## AUFGABE
Prüfe, ob die folgenden Aussagen mit dem Textauszug übereinstimmen: (a) Die schreibende Person hat den Film gesehen. (b) Der Text lobt, wie Gene Colan und Tom Palmer die Hai-Panik in Szene setzen. (c) Die Colorierung wird als misslungen bezeichnet. Beantworte jede Aussage mit Ja oder Nein und zitiere die entscheidenden Worte des Textes wörtlich.

--- TEXTAUSZUG ---

Seite geändert am:

 

 

MARVEL SONDERAUSGABE # 2: DER WEISSE HAI 2

 

gesehen von Peter L. Opmann

 

 
Man sollte sich mal bewußt machen, daß Marvel – bei aller Hochachtung – zu 90 Prozent Konfektionsware produziert. Welche Vielfalt dagegen bei einem Verlag wie Dargaud, obwohl es auch dort Alben-Konventionen und vorherrschende Stile gibt. 
Dieses Marvel-Heft war das erste, das ich in die Hand bekam, das vom Superhelden-Schema abwich. Und ich finde noch heute, daß es ein gut gelungener Comic ist, auch wenn eine Filmadaption nicht gerade mit Originalität glänzt und die Filmvorlage wohl nicht unbedingt ein Meisterwerk war.

Den Film habe ich nie gesehen, aber etwa gleichzeitig mit der Comicversion habe ich auch die entsprechende MAD-Parodie gelesen, die keinen Zweifel daran ließ, dass es sich um eine ziemlich dümmliche Fortsetzung eines geschickten Thrillers handelt. Trotzdem hat Richard Marschall (ein Autor, der sonst weniger in Erscheinung getreten ist) den Aufguß recht spannend nacherzählt – den fehlenden ersten Teil vermißt man nicht. 
Vor allem aber ist die Hai-Panik von Gene Colan und Tom Palmer hervorragend in Szene gesetzt. Nur eine Einschränkung würde ich heute machen: Den Schauspieler Roy Scheider können beide nicht porträtieren, gleiches dürfte für die anderen Akteure gelten. Aber die etwas überformatigen Comicseiten zeichnen sich durch die richtige Mischung aus Detailreichtum und Dramatik sowie aus Realismus und Colans speziellem leicht karikierendem Strich aus, und die Colorierung ist aufwendig und gelungen.

Natürlich hat mich als Teenager auch die in der Story dominierende Teenagererotik angesprochen, obwohl ich noch nicht soweit war, irgendwelche Mädchen „abzuschleppen“. Die typisch amerikanische Verbindung von Sex und Bestrafung hat ihre Wirkung auf mich auch nicht verfehlt. Heute würde ich eine so rigide Moral (Jugendliche, die verbotenerweise auf Segelbooten aneinander herumfummeln, werden zur Strafe vom Hai gefressen) natürlich nicht mehr schlucken. Aber es wurden zugleich die großen Themen Liebe und Tod angerissen. Das Bild von jungen Leuten, die sich in einem Moment ihres Lebens freuen und im nächsten im Rachen des Hais zappeln, berührt mich schon immer noch. Das sind gewissermaßen Splatter-Effekte, die wirken, weil sie mit Szenen des harmlosesten Strandlebens kontrastiert werden.

--- DIE DATEN ---

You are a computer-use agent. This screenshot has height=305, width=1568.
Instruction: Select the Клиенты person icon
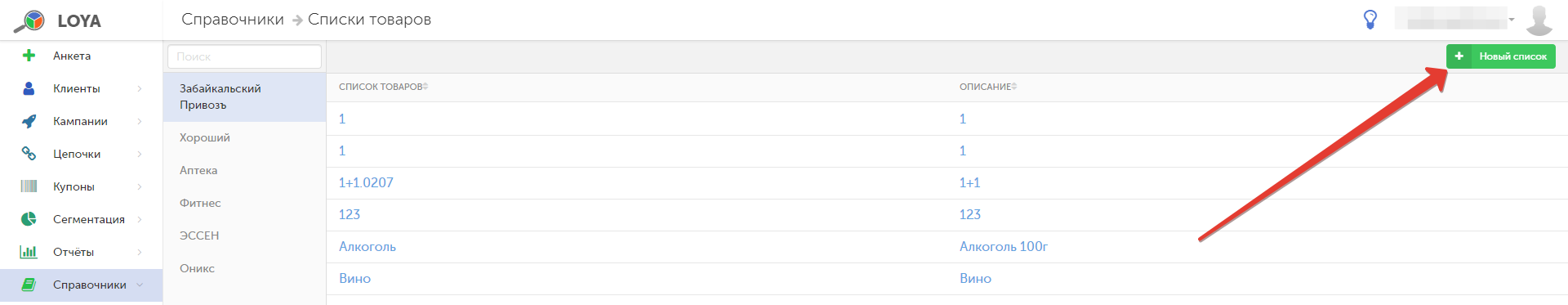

---

## LÖSUNG
(a) Nein: „Den Film habe ich nie gesehen“
(b) Ja: „Vor allem aber ist die Hai-Panik von Gene Colan und Tom Palmer hervorragend in Szene gesetzt.“
(c) Nein: „die Colorierung ist aufwendig und gelungen“